= What the task requires =
I need the number of lines in the following entries that hold the word "agent", and no other text.

Start of Material to process

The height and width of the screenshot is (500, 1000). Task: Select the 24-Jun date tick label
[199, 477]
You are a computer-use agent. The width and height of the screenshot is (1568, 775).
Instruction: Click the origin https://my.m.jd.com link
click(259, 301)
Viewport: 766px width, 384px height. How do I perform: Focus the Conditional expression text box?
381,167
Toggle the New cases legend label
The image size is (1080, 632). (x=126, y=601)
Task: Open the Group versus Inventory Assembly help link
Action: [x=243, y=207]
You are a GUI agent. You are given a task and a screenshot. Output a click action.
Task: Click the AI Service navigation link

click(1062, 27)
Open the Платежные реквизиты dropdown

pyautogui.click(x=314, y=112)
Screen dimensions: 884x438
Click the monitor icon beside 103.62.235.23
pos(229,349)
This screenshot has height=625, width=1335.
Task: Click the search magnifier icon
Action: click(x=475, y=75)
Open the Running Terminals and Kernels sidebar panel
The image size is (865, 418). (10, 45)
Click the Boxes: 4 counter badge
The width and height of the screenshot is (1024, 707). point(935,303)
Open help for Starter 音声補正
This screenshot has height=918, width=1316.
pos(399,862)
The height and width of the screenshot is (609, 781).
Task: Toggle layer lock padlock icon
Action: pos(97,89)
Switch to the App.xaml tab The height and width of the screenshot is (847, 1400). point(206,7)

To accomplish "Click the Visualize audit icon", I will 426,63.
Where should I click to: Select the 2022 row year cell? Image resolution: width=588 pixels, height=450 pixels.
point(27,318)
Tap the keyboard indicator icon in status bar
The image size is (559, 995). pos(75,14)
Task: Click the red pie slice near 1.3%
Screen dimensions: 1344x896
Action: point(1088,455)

End of Material to process

= Task result =
2